On a Saturday afternoon, in a small events room at the St. Johns Library, the only sound was the percussion of pens against the table through single sheets of paper—a gentle, tiny thunder, like rain on a tin roof.
The writers were 11 teens, working silently and intently during a one-hour slam poetry workshop led by local hip-hop artist and educator Jacque Dixon.
Dixon’s experience in a classroom and with teenagers was clear in her management of the room. At the workshop’s outset, she sat at the table with the five teens. When six more participants shuffled in a few minutes late, filling the seats around the table, Dixon stood and roamed the floor as she gave instructions.
Dixon started the workshop off with a word-association warm up. “I’ll say a word, and anyone feel free to say the first thing that comes into their head,” Dixon said. “Okay: ‘Portland.’”

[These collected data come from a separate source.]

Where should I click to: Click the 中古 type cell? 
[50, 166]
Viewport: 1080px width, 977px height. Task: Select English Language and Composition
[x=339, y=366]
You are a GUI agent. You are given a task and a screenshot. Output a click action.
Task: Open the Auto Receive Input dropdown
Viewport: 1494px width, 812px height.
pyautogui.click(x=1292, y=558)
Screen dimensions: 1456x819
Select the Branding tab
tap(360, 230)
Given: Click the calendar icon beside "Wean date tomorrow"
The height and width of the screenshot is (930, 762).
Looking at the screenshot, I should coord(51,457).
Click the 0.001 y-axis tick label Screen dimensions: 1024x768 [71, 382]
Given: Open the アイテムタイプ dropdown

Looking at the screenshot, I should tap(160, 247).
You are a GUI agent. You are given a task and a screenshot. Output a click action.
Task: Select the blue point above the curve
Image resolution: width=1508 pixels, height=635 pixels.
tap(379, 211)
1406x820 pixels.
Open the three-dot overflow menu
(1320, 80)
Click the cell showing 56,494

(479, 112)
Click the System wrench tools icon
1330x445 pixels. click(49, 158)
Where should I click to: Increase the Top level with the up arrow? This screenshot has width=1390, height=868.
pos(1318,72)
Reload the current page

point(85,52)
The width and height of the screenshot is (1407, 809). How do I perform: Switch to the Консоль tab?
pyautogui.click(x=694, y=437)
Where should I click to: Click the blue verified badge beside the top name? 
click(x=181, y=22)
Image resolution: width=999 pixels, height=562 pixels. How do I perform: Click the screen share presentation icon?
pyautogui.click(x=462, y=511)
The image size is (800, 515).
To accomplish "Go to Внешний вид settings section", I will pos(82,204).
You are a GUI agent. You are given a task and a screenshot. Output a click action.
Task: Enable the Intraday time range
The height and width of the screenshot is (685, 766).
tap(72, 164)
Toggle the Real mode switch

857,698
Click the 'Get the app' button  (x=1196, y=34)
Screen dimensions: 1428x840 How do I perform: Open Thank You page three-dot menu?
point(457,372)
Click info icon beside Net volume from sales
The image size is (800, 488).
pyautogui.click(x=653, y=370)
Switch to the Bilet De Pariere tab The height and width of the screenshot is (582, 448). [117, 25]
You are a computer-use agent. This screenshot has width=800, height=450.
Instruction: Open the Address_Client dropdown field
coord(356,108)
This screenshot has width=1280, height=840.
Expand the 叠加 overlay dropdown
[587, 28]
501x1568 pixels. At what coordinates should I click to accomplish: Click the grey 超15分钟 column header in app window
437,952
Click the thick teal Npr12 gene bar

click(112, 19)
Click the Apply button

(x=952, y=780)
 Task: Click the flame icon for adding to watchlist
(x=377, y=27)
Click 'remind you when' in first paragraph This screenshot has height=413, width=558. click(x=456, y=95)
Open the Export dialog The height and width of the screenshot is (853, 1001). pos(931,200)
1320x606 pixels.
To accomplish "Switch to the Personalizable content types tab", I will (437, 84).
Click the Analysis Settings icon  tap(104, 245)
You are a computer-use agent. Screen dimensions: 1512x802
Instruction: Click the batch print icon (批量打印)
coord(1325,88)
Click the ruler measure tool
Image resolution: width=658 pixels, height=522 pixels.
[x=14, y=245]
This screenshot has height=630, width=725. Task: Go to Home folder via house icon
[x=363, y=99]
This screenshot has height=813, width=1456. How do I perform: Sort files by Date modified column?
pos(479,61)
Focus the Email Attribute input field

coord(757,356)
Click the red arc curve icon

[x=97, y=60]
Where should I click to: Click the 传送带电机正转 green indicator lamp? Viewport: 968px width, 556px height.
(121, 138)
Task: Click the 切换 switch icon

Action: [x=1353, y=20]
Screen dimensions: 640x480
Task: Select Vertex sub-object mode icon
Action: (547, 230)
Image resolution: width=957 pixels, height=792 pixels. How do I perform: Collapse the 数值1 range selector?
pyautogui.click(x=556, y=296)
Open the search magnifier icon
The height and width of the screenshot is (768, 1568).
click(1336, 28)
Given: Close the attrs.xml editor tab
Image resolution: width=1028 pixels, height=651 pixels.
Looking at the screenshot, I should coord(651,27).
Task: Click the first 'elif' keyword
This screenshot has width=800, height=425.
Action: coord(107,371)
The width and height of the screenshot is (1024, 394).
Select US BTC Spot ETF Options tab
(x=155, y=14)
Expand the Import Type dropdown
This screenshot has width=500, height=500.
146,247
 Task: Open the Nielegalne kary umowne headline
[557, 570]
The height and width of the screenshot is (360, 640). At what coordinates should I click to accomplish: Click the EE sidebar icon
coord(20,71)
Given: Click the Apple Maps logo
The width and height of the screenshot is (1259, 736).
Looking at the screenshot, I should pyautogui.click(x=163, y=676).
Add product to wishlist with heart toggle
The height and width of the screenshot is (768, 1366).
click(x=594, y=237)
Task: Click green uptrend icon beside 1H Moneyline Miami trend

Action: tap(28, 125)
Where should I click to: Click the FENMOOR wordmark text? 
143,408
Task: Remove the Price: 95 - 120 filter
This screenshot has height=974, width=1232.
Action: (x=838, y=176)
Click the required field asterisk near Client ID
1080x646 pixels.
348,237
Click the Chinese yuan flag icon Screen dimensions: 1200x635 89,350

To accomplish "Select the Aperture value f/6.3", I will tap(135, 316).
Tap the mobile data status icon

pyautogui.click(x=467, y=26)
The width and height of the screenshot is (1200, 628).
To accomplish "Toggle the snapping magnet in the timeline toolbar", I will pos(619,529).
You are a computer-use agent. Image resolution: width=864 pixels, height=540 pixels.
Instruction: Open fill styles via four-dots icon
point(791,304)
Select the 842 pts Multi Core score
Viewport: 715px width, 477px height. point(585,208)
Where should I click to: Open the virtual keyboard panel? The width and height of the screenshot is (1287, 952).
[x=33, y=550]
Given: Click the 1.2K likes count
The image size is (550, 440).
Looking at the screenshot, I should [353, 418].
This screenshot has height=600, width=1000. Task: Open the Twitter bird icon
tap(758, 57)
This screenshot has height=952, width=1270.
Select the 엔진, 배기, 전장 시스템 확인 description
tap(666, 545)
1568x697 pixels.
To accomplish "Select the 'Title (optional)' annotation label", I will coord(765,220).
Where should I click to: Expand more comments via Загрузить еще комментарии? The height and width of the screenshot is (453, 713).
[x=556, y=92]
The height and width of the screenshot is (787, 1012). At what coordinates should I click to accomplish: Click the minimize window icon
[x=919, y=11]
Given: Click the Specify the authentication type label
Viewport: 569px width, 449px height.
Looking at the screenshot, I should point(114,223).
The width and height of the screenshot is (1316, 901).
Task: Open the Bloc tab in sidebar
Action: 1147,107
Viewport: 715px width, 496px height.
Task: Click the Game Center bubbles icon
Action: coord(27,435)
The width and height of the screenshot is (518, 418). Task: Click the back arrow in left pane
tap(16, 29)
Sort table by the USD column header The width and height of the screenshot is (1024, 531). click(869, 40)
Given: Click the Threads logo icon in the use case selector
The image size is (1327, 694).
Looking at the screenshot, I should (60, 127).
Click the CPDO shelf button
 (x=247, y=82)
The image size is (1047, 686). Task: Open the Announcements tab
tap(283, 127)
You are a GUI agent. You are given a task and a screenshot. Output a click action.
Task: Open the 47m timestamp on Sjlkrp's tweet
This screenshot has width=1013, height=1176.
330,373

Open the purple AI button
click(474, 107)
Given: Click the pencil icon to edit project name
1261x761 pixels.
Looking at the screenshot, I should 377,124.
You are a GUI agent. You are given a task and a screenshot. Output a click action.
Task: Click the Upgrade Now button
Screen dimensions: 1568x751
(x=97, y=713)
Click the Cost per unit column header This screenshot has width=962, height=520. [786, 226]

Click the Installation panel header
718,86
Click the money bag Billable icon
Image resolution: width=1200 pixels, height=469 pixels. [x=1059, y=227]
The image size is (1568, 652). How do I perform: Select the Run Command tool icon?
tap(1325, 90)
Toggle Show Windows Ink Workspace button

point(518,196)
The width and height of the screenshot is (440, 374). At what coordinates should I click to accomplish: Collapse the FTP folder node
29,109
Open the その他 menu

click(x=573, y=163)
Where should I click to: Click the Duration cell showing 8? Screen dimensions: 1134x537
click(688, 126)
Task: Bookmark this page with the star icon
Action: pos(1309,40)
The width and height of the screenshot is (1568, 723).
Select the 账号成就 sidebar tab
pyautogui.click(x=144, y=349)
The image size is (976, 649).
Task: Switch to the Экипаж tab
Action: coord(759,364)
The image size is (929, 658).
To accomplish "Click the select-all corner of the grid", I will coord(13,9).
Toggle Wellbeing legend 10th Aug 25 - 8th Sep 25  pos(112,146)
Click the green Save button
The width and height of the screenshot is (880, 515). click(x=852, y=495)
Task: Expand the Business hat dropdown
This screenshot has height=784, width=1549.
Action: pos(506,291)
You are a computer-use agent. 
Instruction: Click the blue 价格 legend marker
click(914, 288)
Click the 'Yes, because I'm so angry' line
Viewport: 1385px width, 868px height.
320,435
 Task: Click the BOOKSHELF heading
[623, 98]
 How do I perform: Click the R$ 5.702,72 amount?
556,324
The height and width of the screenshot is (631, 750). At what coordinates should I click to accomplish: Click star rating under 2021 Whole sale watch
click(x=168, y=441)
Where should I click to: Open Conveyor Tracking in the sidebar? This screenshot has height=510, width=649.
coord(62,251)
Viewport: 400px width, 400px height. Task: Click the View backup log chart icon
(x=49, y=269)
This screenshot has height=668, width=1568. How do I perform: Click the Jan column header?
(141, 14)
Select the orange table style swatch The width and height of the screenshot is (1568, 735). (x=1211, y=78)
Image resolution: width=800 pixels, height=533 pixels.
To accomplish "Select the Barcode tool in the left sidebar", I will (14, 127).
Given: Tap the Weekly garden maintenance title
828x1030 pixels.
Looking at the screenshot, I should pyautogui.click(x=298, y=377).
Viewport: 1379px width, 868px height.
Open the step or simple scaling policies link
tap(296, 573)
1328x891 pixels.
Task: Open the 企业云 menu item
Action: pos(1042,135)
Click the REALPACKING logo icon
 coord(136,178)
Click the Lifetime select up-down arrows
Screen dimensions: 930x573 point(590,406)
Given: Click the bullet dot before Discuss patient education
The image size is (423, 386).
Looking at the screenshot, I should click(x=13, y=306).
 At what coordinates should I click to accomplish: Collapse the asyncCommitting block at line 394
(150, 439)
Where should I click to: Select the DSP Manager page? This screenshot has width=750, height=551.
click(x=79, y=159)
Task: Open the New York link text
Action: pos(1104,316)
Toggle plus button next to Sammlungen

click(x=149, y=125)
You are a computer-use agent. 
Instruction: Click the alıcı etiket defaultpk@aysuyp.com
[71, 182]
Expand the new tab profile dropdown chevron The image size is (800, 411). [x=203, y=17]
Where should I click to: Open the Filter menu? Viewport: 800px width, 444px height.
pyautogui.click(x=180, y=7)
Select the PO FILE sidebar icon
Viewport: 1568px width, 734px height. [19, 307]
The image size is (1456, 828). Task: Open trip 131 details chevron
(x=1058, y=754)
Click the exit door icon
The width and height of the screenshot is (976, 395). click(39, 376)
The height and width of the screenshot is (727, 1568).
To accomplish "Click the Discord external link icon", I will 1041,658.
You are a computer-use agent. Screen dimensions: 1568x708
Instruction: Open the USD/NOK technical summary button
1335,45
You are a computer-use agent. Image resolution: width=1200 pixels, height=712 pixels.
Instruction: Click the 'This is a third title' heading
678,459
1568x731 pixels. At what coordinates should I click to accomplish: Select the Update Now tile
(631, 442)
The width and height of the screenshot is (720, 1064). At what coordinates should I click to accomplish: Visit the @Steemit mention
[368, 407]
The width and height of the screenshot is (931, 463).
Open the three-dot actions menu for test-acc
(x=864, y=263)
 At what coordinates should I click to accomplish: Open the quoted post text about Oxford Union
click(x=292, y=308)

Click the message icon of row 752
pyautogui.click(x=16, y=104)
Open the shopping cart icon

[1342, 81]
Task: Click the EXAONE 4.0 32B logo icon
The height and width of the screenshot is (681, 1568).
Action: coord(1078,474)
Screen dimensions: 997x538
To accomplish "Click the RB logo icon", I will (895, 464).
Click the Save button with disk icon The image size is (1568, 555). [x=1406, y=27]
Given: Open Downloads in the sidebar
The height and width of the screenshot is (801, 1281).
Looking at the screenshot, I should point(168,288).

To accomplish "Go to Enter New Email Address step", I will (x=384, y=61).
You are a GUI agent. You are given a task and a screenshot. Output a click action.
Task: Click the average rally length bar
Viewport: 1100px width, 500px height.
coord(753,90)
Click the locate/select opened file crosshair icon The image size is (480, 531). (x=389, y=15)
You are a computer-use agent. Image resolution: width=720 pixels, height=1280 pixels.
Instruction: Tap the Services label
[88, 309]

After a few beats of silence, two teens started to speak at the same moment. They looked at each other and both fell silent.
“Y’all are too polite!” Dixon said. “Keep going!”
After a couple of out-loud rounds, Dixon passed around pens and sheets of lined paper, moving the word-association exercise to paper. “Ink,” Dixon said to start the next round, and everyone picked up their pens.
When the teens had done a few lists, with Dixon encouraging them to increase their number of associated words each time, saying, “Don’t think, just write,” she introduced a new activity. She passed out sheets of paper with three columns and had students brainstorm in three categories: things of value, myths, and things you want to change in the world. When participants shared items from their brainstorms, things they wanted to change varied from LGBTQ representation in media, to the color of their bedroom walls, to racism.
The great thing about slam poetry, Dixon said, is that it could be sociopolitical or personal. She encouraged each individual to write about something they deeply cared about—something that mattered to them.
The workshop was followed by an open mic, during which several workshop participants read their writing aloud. Readers shared poems about refugees, abuse, and mental illness.
Toward the middle of the open mic, a petite blonde teen made her way to the front of the room when her name was called from the sign-up sheet. Holding her sheet of lined paper, she smiled at the audience. “Why I love Justin Bieber,” she began.